On the other hand, the GraphSage algorithm exploits both the rich node features and the topological structure of each node’s neighborhood simultaneously to efficiently generate representations for new nodes without retraining.
The working process of GraphSage is mainly divided into two steps, first performing neighborhood sampling of an input graph and the second one is learning aggregation functions at each search depth. We will discuss each of these steps in detail starting with a little motivation of what was the need to perform the sampling of nodes neighborhood. Afterwards, we will discuss the importance of learning aggregator functions which basically had helped GraphSage algorithm to achieve its property of inductiveness.
What is the importance of Neighborhood Sampling?¶
Lets understand this from the perspective of Graph Convolutional Network diagram (GCNs) described below. GCNs is an algorithm which can leverage both the graph topological information (i.e. node's neighborhood) and node features and then distill this information in order to generate node representations or dense vector embeddings. The below diagram represents the working process of GCNs intuitively. On the left hand side we have a sample input graph where its nodes are represented by their corresponding feature vectors (for e.g. node degree or text embeddings, etc). We start with defining a search depth (K) which informs the algorithm upto what depth it should gather the information from the neighborhood of a target node. Here, K is a hyperparameter and it also depicts the number of layers used in the GCNs.

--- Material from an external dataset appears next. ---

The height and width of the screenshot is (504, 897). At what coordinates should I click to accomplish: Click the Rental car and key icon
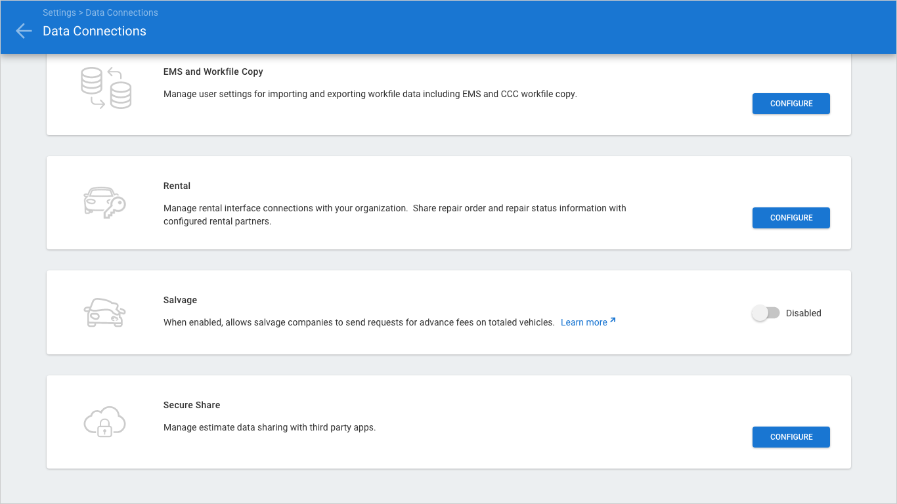(105, 202)
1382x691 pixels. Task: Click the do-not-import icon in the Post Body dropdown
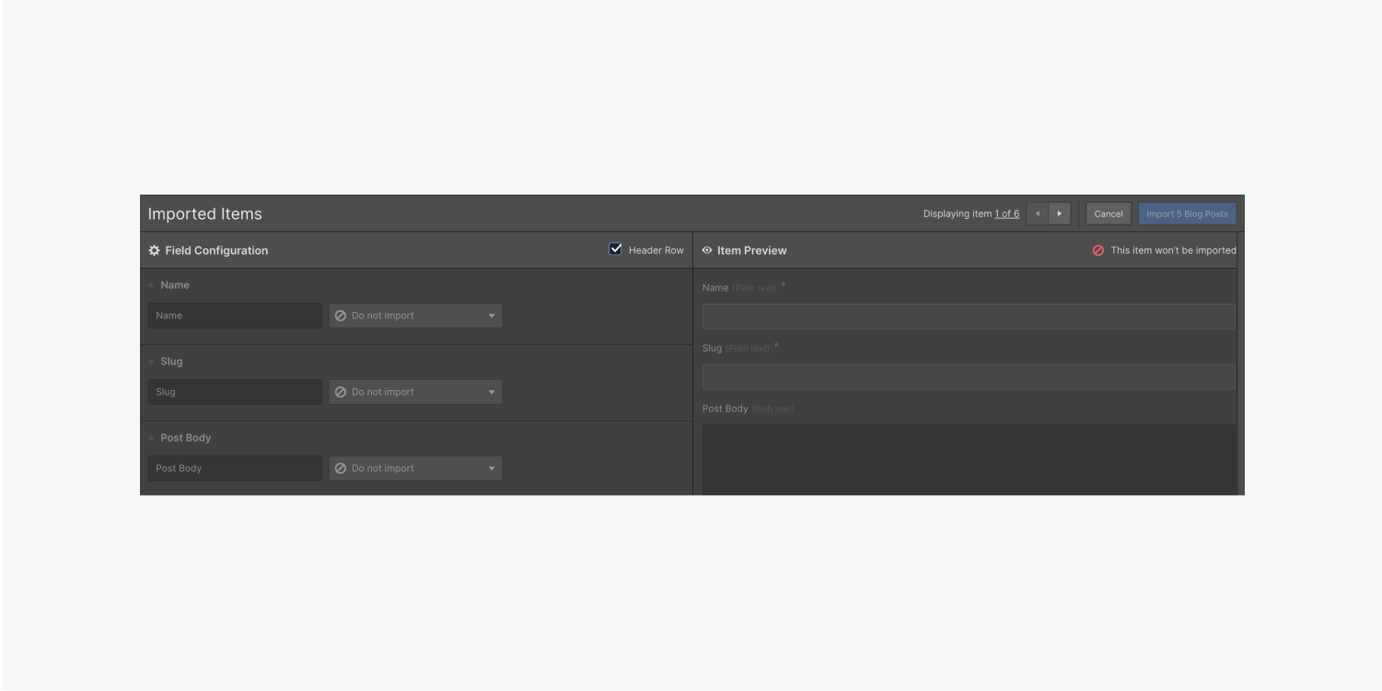tap(343, 467)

At K=0, GCNs initializes all the node embeddings to their original feature vector. Now, let's say we want to compute the embeddings for the target node 0 at layer K=1, then we aggregate (it is permutation invariant function to its neighbors) all the feature vectors of nodes (including itself) which are at 1-hop distance from the node 0 (at this timestep or layer we are aggregating the original feature representations of nodes which are at K=0). For the target node 0, GCNs uses a mean aggregator to compute the mean of the neighborhood node features along with its own features (self-loop). After K=1, the target node 0 now knows about the information about its immediate neighborhood; this process is shown below in the GCNs image (r.h.s). We repeat this process for all the nodes in the graph (i.e. for every node, we aggregate over the 1-hop neighborhood) in order to find the new representations for each node at each layer.

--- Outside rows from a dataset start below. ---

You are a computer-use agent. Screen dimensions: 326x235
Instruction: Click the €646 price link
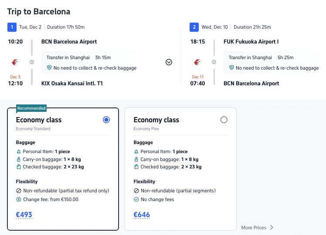pos(142,215)
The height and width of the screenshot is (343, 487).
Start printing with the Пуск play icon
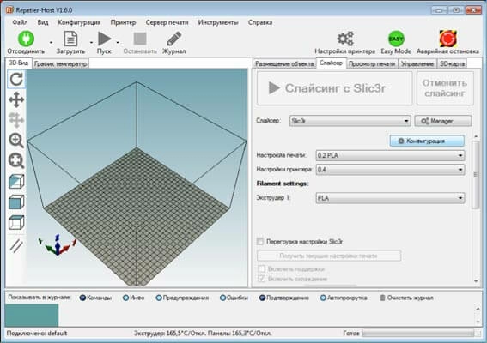(105, 39)
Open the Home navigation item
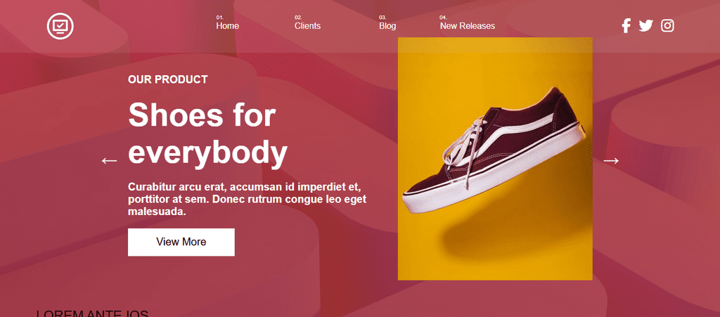Viewport: 720px width, 317px height. click(x=227, y=26)
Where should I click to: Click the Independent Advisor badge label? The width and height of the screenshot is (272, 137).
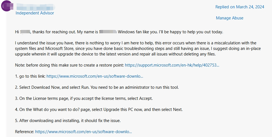(x=35, y=13)
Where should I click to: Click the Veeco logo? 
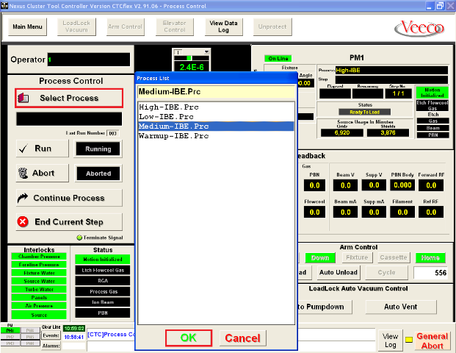418,29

Note: As the search depth increases, the reach of the target node in terms of aggregating features from its local neighborhood also increases. For e.g. at K=1 the target node knows the information about its local neighborhood which are 1-hop distance, at K=2 the target node knows the information about its local neighborhood which are at 1-hop distance and the neighbors of the nodes of 1-hop distance i.e upto 2-hop distance.
Issues with GCN approach¶
As we have discussed above, that GCNs compute node representations using neighborhood aggregation. For the training purposes, we can represent the k-hop neighborhood of a target node as a computational graph and send these computational graphs in a mini-batch fashion in order to learn the weights of the network (i.e. applying stochastic gradient descent). The below diagram illustrates a computational graph for the target node 0 upto 2-hop neighborhood. Now, the problem with this is that:
1) Computationally Expensive: Since for each node, we need to generate the complete K-hop neighborhood computational graph and then need to aggregate plenty of information from its surroundings. As we go deeper into the neighborhood (large K) computation graph becomes exponentially large. This could lead to a problem while fitting these big computational graphs inside GPU memory.

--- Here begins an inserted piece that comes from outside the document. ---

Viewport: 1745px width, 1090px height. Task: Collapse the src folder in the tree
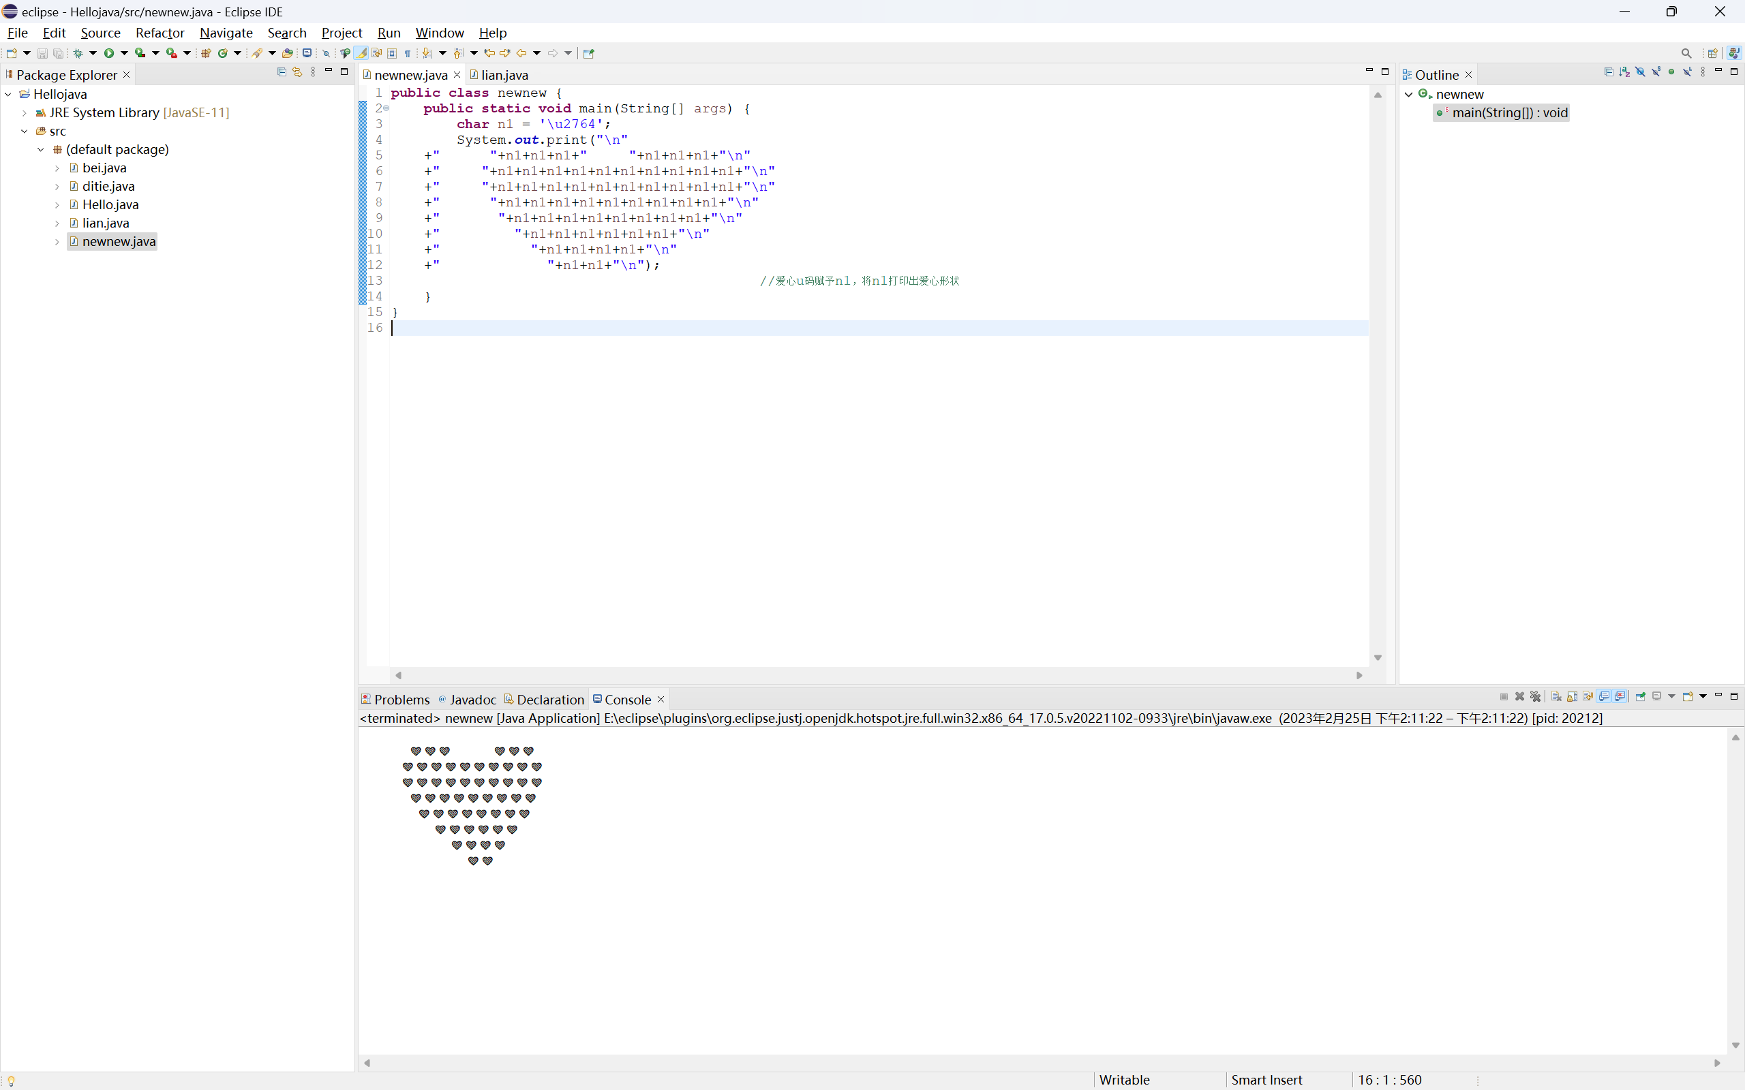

2) The curse of Hub nodes or Celebrity nodes: Hub nodes are those nodes which are very high degree nodes in the graph for eg. a very popular celebrity having millions of connections. If that is the case then we need to aggregate the information from millions of nodes in order to compute the embeddings for the hub node. Therefore, the generated computational graph for the hub node is very huge. This problem is illustrated below diagramatically (r.h.s).